Pattern Recognition Receptors (PRRs), like TLRs and RLRs, are the first line of intracellular defense against pathogenes. Toll-like receptor (TLR) activation results in pro-inflammatory cytokine release (Kawai and Akira 2009). RIG-I -like receptors (RLRs) interact with intracellular components of the JAK-STAT pathway, which leads to the expression of interferon-stimulated genes (ISGs), and the production of type I and type III interferons and inflammatory cytokines, strong antiviral response (Onomoto, Onoguchi, and Yoneyama 2021). Inflammatory cell death has been shown in studies relating to COVID-19, where treatment with the combination of TNF-α and IFN-γ led to synergistic mortality in mice, with markers correlating to lab abnormalities in patients with COVID-19 (Karki, Sharma, et al. 2021).
Cytokine shock, or the cytokine storm in severe cases, is caused by excessive cytokine release mediated by a positive feedback loop in which cytokine release causes inflammatory cell death, which induces pathogenic cytokine release through cell lysis, and results in potentially lethal tissue damage in response to pathogens, monogenic abnormalities, and some types of therapeutic intervention (Karki, Sharma et al. 2021). In cases of acute inflammation, there can be a kinetic barrier that separates DNA damage from cell proliferation, protecting against mutations (Kiraly, Gong, et al. 2015). Inflammation was found to induce DNA double-strand breaks that promoted cell proliferation which, when combined with alkylation damage, induced homologous recombination synergistically (Kiraly, Gong et al. 2015). This data indicates that inflammation-induced proliferation enhances the production of exposure-induced mutant cells, which may be a mechanism that drives cancer growth and recurrence (Kiraly, Gong et al. 2015).

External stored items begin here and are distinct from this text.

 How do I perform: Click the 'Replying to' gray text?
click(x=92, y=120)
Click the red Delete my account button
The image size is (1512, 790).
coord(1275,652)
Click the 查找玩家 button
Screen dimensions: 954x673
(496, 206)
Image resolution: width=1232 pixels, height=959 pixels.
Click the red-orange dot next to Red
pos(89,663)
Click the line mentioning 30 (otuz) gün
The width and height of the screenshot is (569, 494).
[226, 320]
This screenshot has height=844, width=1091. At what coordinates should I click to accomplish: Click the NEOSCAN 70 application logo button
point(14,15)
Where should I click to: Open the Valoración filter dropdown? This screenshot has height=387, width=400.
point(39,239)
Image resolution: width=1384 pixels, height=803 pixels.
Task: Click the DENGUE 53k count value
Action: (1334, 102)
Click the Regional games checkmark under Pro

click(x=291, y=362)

This influence is not unidirectional, the cell cycle can also influence immune responses. Some cell cycle regulators, like cyclins, CDKs, and CKIs, are required elements in the accumulation of T and B cells in active immune responses, as they indirectly control lymphocyte activity in T cell activation and cyclin DC-CDK6 is required in thymocyte production (Laphanuwat and Jirawatnotai 2019). There is a positive correlation between T-cell production of effector cytokines on secondary exposure and the number of times that the cell has undergone the cell cycle (Bird, Brown, et al. 1998). In addition, sensitivity to interferon stimulation has been linked to feedback control through the cell-cycle stage, where only G1 and early S phases allow for USP18 upregulation upon interferon treatment (Mudla, Jiang, et al. 2020).